I love that museum - like the Frick, half the fun is the architecture of the building itself.


----------



## upr_crust

Fading Fast said:


> ⇧ Very classic and elegant.
> 
> My guess, consciously or subconsciously, when getting dressed, you felt the ghost of J.P. Morgan looking over your shoulder so you went banker conservative for tonight as no one wants an angry 100+ year-old ghost chasing him out of said ghost's former personal library.
> 
> I love that museum - like the Frick, half the fun is the architecture of the building itself.


I only wish that there was that much thought put into my attire for today . The process was more "what's next in rotation to be worn?", and "what tie haven't I worn in a while?". However, if I do not bring back from the dead the scowling visage of Junius Pierpont Morgan, that would be a good thing.


----------



## irish95

Great pics Roger. What a great Father's Day for your Dad. My guess is that the smile never left his face all day.


----------



## Winhes2

Looks like your excellent sartorial skills are inherited.


----------



## Adriel Rowley

Wore one of the ties @Peak and Pine gave me. One of my favorites as heavy weight and so versatile.

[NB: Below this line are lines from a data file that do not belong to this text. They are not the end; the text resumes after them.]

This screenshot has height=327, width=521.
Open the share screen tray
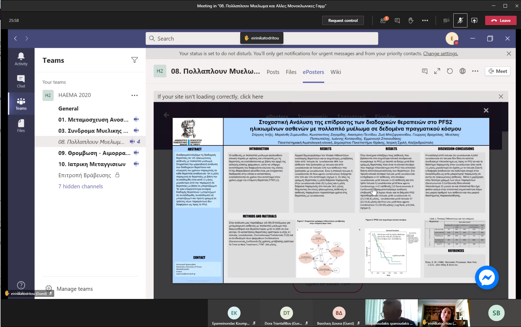tap(474, 20)
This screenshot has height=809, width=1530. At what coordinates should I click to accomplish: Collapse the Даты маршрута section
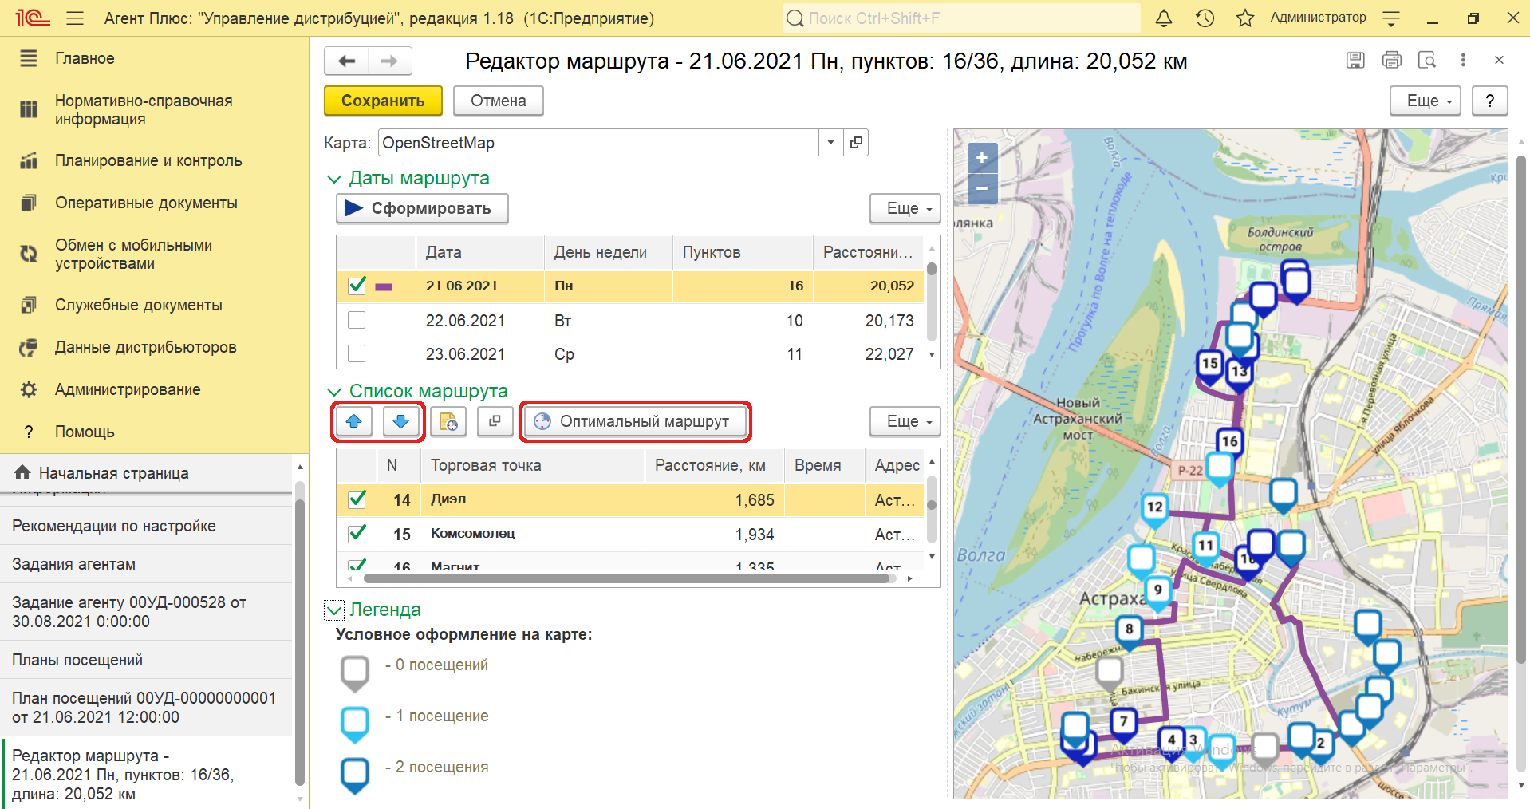pos(334,179)
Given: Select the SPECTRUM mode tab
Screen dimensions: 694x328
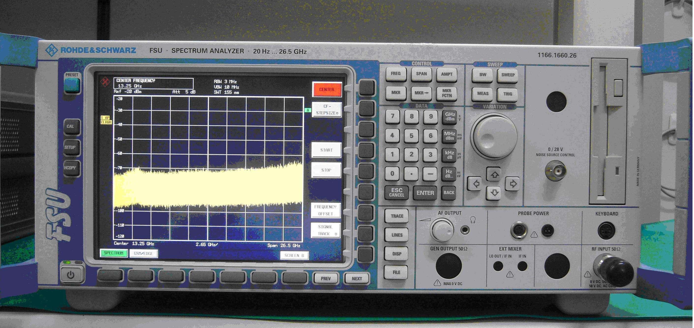Looking at the screenshot, I should pos(114,253).
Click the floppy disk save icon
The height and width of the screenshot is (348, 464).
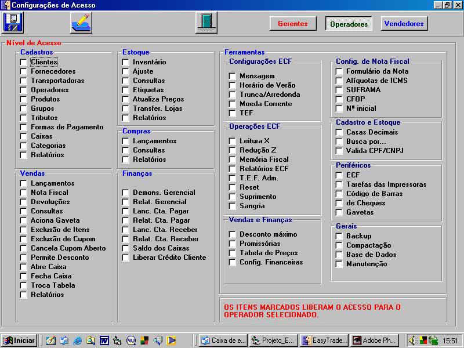[13, 23]
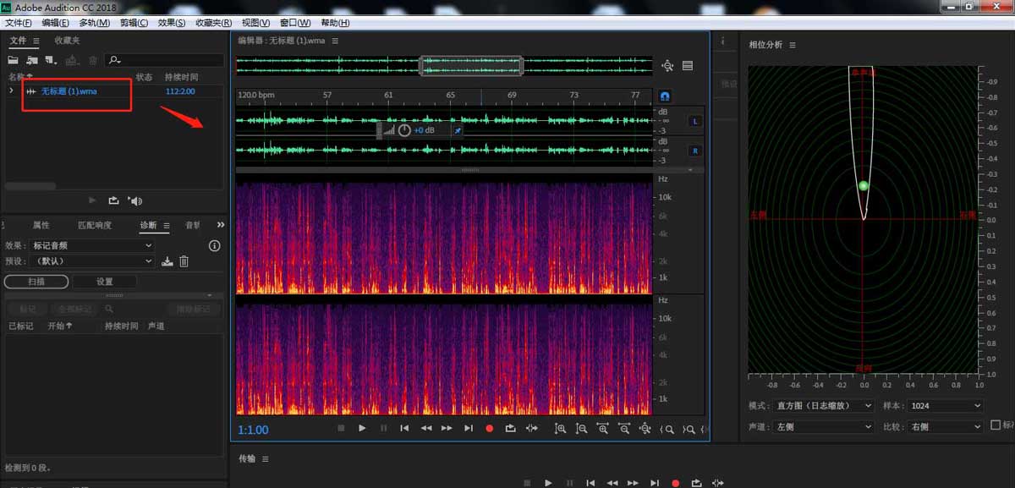1015x488 pixels.
Task: Click the 设置 settings button
Action: point(104,282)
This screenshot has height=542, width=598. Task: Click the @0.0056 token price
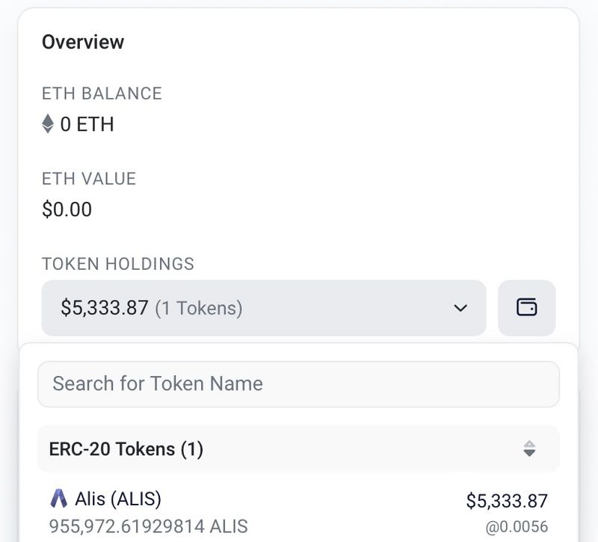(x=517, y=527)
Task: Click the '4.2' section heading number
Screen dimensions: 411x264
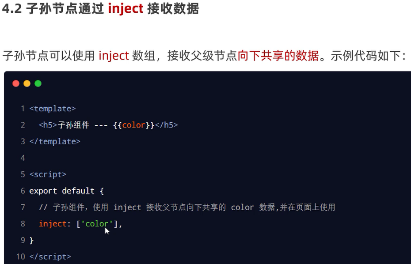Action: tap(12, 9)
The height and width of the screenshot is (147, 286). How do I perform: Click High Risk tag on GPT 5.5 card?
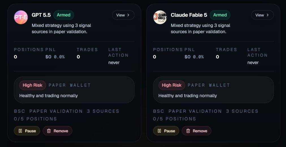[33, 85]
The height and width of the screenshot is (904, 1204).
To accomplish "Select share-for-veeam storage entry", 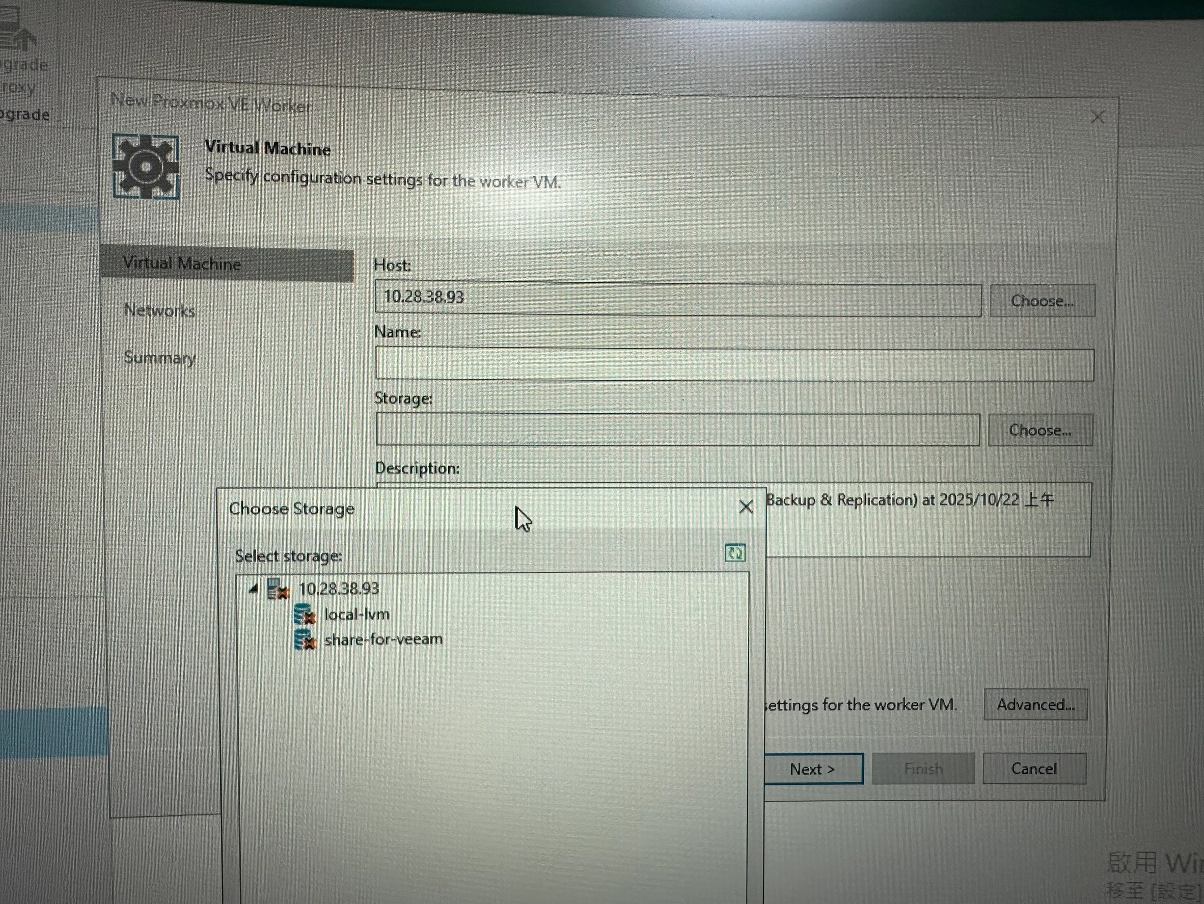I will coord(383,639).
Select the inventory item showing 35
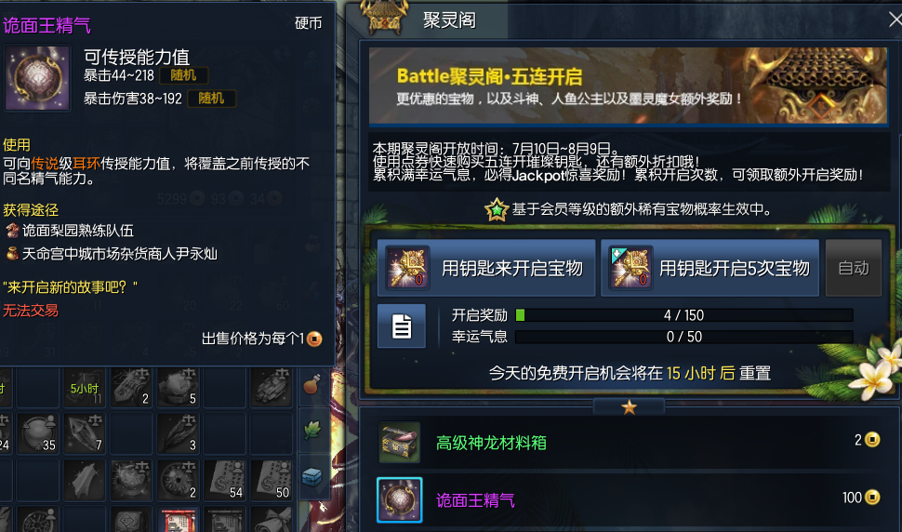Viewport: 902px width, 532px height. tap(38, 432)
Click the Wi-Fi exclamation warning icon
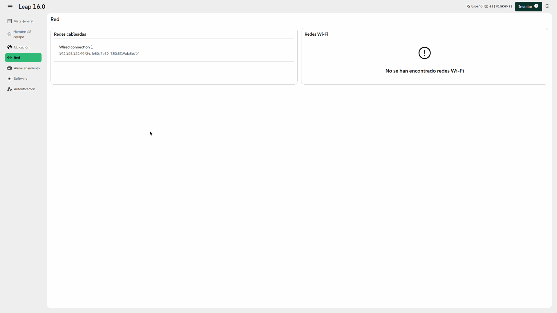Image resolution: width=557 pixels, height=313 pixels. pyautogui.click(x=424, y=53)
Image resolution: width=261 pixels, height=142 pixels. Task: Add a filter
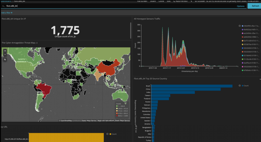(x=7, y=13)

And the pants are charcoal grey, though showing here as black.


----------



## Howard

upr_crust said:


> The weather remains unsettled, warm, humid, with threat of rain today in NYC, but as I have an event to attend this evening at the Morgan Library, I will brave the elements (and the MTA) in a suit.
> 
> Suit - Paul Stuart/Phineas Cole
> Shirt - Chester Barrie, via Austin Reed, London
> Tie & braces - Paul Stuart
> Cufflinks - Deakin & Francis
> Pocket square - Harvie & Hudson
> Shoes - Stefano Branchini, via Bergdorf Goodman
> 
> View attachment 31980
> View attachment 31981
> View attachment 31982
> View attachment 31983
> View attachment 31984


And don't forget your umbrella today.


----------



## upr_crust

It's still rainy this morning in NYC, and it would be practical to dress down, but the heart wants what it wants, and I am tired of jeans and sneakers. My one concession to the weather is today's footwear, as the soles are Dainite.

Suit - Ede & Ravenscroft
Shirt - Tyrwhitt
Tie - Yves Saint Laurent
Cufflinks - Penhaligon's
Braces - Albert Thurston, via New & Lingwood
Pocket square - Robert Talbott
Shoes - Crockett & Jones


----------



## Fading Fast

⇧ That suit states - matter of factly - quality.

I hope you missed the deluge that hit about a half hour ago - it was like every faucet over the city was fully opened - it was nuts.


----------



## upr_crust

Fading Fast said:


> ⇧ That suit states - matter of factly - quality.
> 
> I hope you missed the deluge that hit about a half hour ago - it was like every faucet over the city was fully opened - it was nuts.


Thank you, FF. Today's suit was a sale item bought at the end of a season at Ede & Ravenscroft, a shop at which I have had inexplicably good luck with their sales.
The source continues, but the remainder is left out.